Shona, despite the pose, was highly excited by the news. As she raced back to the house carrying her saddlebags and violin case, with Don and Elda bounding ahead, all the animals caught it, even the Friendly Cows, and the rest of the day was loud with honks, squawks, moos, and the galloping of variously shaped feet.

Otherwise, Blade thought sourly, there was not much family solidarity around. When Shona burst in, flushed and looking violently pretty, their parents were having a row. Derk was roaring, “There
must
be a way to get out of it! I
refuse
to touch Chesney's money!” Though he was not much given to wizardly displays, Derk was feeling so strongly that he was venting magefire in all directions. One of the hall carpets was in flames.

“Dad!” Shona cried out. “You'll set the house on fire!”

Neither of their parents attended, though Mara shot Shona an angry look. Mara was enclosed in the steel blue light of a wizard's shields, and she seemed quite as excited as Shona. “Stop being a fool, Derk!” she was shouting. “If the Oracle says you're to be Dark Lord, then there's nothing you can do!”

Magefire fizzed on Mara's shields as Derk howled back, “Sod the Oracle! I'm not going to stand for it! And you should be helping me find a way out of it, not standing there backing the whole rotten system up!”

“I'm doing no such
thing!
” Mara screamed. “I'm merely trying to tell you it's inevitable. You'd know that, too, if you weren't in such a tantrum!”

Blade was trying to stamp the flames out of the rugs when big griffin Callette lumbered calmly through the front door carrying the rainwater butt, and upended it over the carpet. The hall hissed and steamed and smelled horrible.

Shona hastily snatched her luggage out of the water. “Dad,” she said, “be reasonable. We'll all help you. We'll get you through it somehow. Think of it. You've got five griffins, two wizards, and a bard, who are all going to look after you while you do it. I bet none of the other Dark Lords has ever had help like you've got.”

You had to hand it to Shona, Blade thought. She was far better at getting on with Dad than he was. Within minutes Derk was calm enough simply to go striding about the house with his face all puzzled and drooping, saying over and over, “There
has
to be a way out of it!” while Shona followed him, coaxing. Elda did her bit by following Derk, too, looking sweet and golden and cuddly.

Blade managed to talk to his mother at last.

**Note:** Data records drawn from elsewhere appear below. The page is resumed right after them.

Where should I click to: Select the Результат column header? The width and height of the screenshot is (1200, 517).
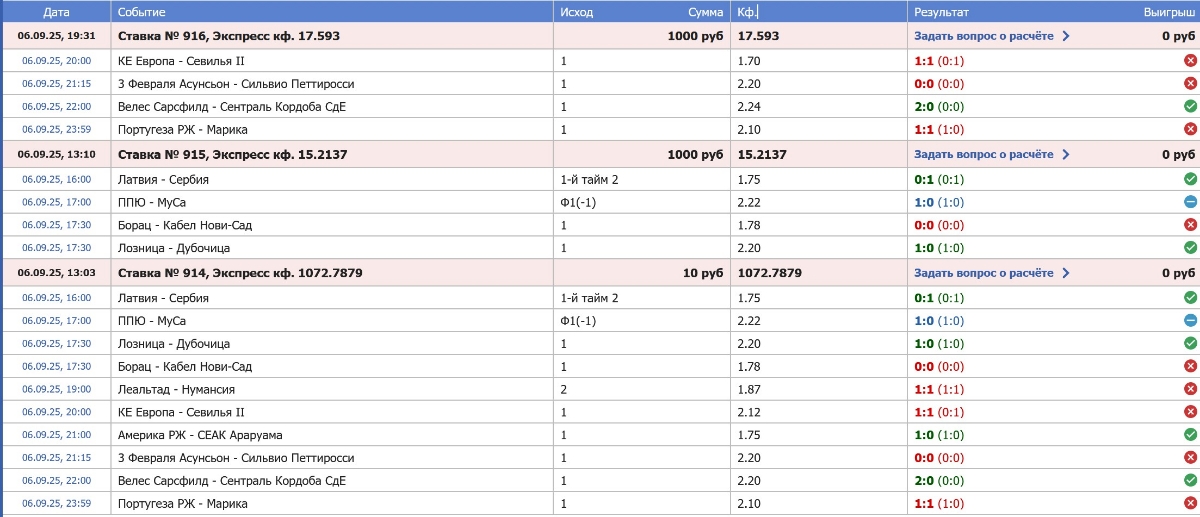(x=941, y=12)

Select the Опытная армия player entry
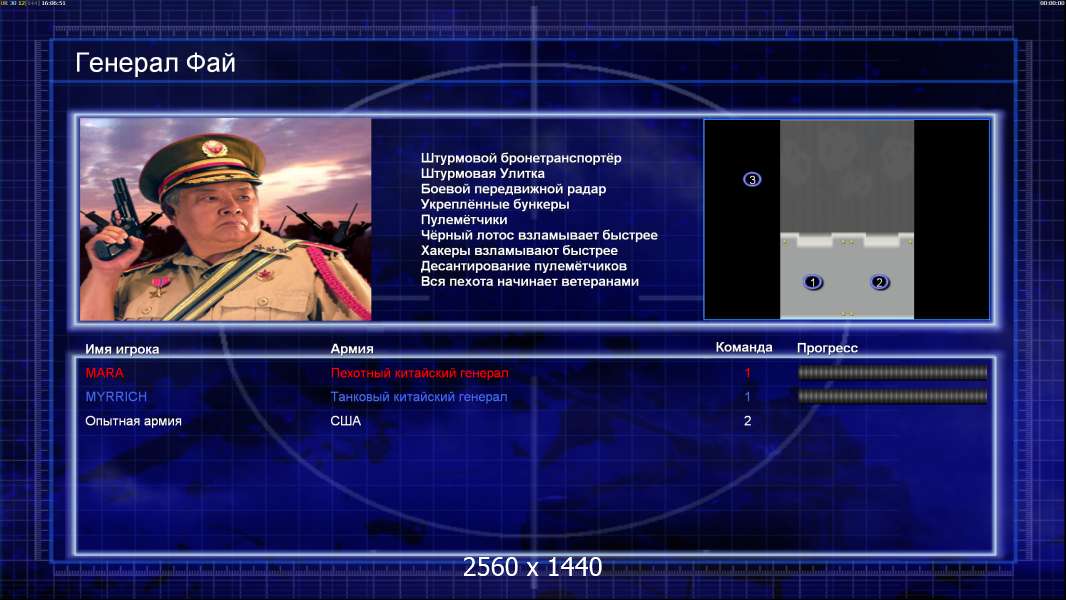pyautogui.click(x=133, y=421)
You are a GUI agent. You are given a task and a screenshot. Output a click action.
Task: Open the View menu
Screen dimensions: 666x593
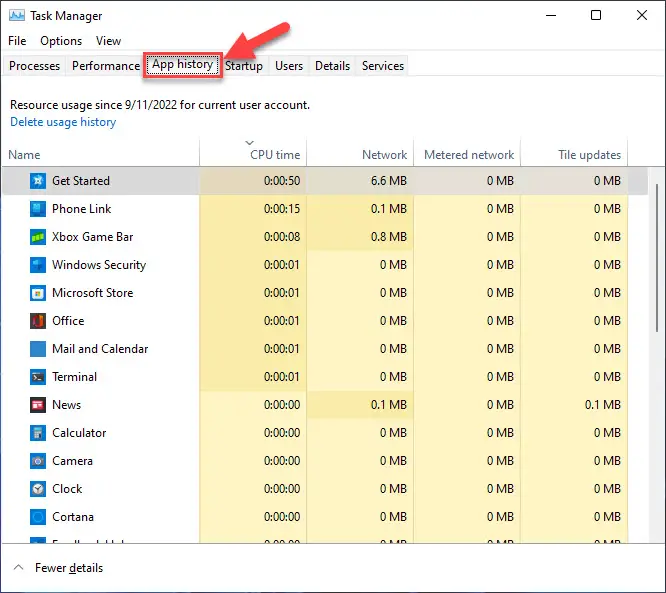pos(108,41)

He found her sitting at the kitchen table, pale but relieved-seeming, while Lydda made supper. Lydda was the only one of the griffins who really liked cooked food. And she not only liked it, she was passionate about it. She was always inventing new dishes. Blade found it very hard to understand. In Lydda's place, he would have felt like Cinderella, but it was clear Lydda felt nothing of the kind. She said, turning her yellow beak and one large bright eye toward Blade, “Do you
have
to come and get under my feet in here?”

Mara looked up at Blade's face. “Yes,” she said. “He does.”

Lydda's tail lashed, but she said nothing. The golden feathers of her wings and crest were loud with No comment.

“What did the Oracle say?” Mara asked Blade.

“Your teacher will be Deucalion,”
Blade quoted glumly. He saw his mother's fine, fair eyebrows draw together. “Don't tell me. You haven't heard of him either.”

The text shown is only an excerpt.